Blogging has also made one further contribution to the way the public sphere in South Africa is formed and contested – it has opened up a path to journalism, real-life Clark Kent stuff for some people who did not necessarily leave high school with the intention to work themselves into the newsroom. Bloggers have become journalists, turning a hobby into a job.

You see, I was once a blogger too.

I began blogging on a lonely night in December 2007, when I ought to have been preparing for honours exams. I published a couple of posts to an obscurely-named blog fully believing Google, like the Internet deity it is, would send adulatory readers my way.

When Google failed to deliver me any readers, never mind any who mollified my existential quandaries, I grew sceptical of its powers.

I also lost heart with blogging.

Besides, I had exams to pass.

A few months later, a friend who had just started blogging recommended I do the same. I was forced to confess that I did indeed have a blog. And in a quirk of fate that I never fail to marvel at, a couple of hours after that confession to my friend I received an email from a journalist in Uganda confirming that I had at least one reader.

It was sign enough from Google.

I began blogging with gusto.

I soon fell into a blogosphere where I met some of the finest young South African writers who were writing in their blogs – and passing comment on others’ blogs – without any expectation of remuneration and certainly without any sense of duty. I like to think we were blogging for blogging’s sake, doing it because we liked the sound of our voices drifting over the incestuous little circle we’d formed among ourselves. We wrote because we wanted to. And we had fun doing it.

At the risk of offending the more cultured among you by comparing blogging to art, that experience, for me, was something like Walter Pater’s description: “Art comes to you proposing frankly to give nothing but the highest quality to your moments as they pass.”

I just liked blogging and that enjoyment spurred me on to carry on doing it.

There is a certain freedom in that writing that I recognise when I now read some of those old blog posts. It is an openness with self and others alike, but there is also a confidence that I could air my thoughts and opinions without any fear of recrimination. Some of that freedom was certainly lent by a sense of the invincibility of youth. I was young and I thought I was clever. But there is something else too in that writing – the knowledge that I had an audience that would read what I wrote and perhaps too agree with me.

In The Scarlet Letter Nataniel Hawthorne says, “The truth seems to be… that when he casts his leaves forth upon the wind, the author addresses, not the many who will fling aside his volume, or never take it up, but the few who will understand him better than most of his schoolmates or life-mates.”

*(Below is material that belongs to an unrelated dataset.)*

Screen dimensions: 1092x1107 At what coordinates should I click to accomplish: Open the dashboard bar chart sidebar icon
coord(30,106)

I blogged, I wrote to be understood.

For the friends I met through the blogs, blogging was a hobby. Some of what we wrote was hardly any good at all. Some of it was just the sproutings of a bunch of young people with a curious interpretation of poetic rhyme and metre. And yet three of the “bloggers” I met in that blogging circle are now published authors. I too earn my supper by “writing”. Somehow, many of us from that circle have made the transition to being actual writers.

As for myself, I am trying to understand why I write now.

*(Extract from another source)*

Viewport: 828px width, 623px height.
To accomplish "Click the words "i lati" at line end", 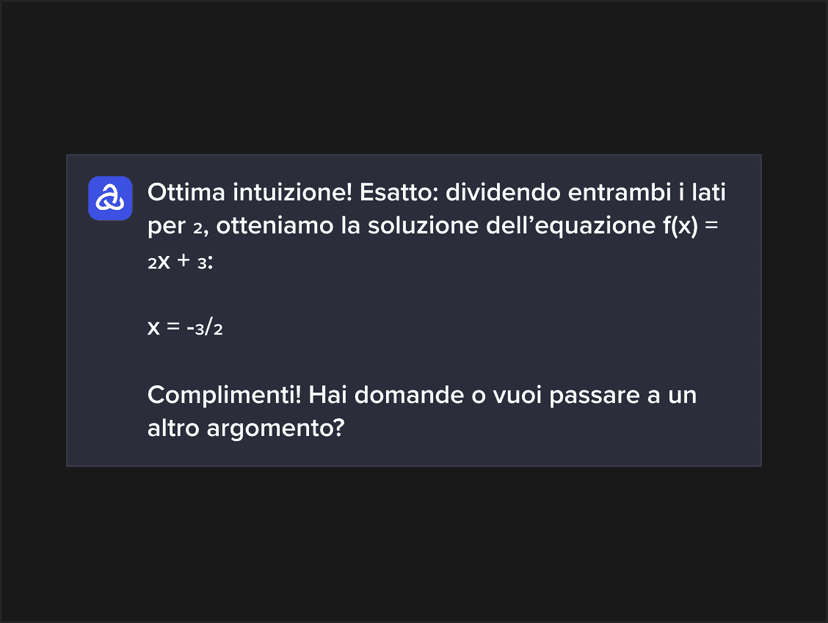I will tap(702, 192).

If bloggers are reviled, then journalists are abhorred. My own father once took it upon himself to caution me against spreading falsities in my work. “Please don’t lie, that’s all I’m asking you,” he pleaded. The journalism profession certainly lacks nobility (at least in the eyes of many), so why do I do what I do?

I cannot pretend to know the answer to that question for sure. I certainly don’t know what I would do if I were not writing, or being a journalist. Recently, however, I have begun to question if the lure of what I do would be as great if I did not receive the daily recognition of work done that comes with the byline. I want to think that I am not so vain. But I also realise now that even as a blogger, I wrote because there is a compulsion to put words to an idea, a thought, a feeling, an experience. It is a magnet-like attraction. The stories are out there and they must be told. DM

PS. No bloggers were harmed (or intended to be harmed) in the creation of this column.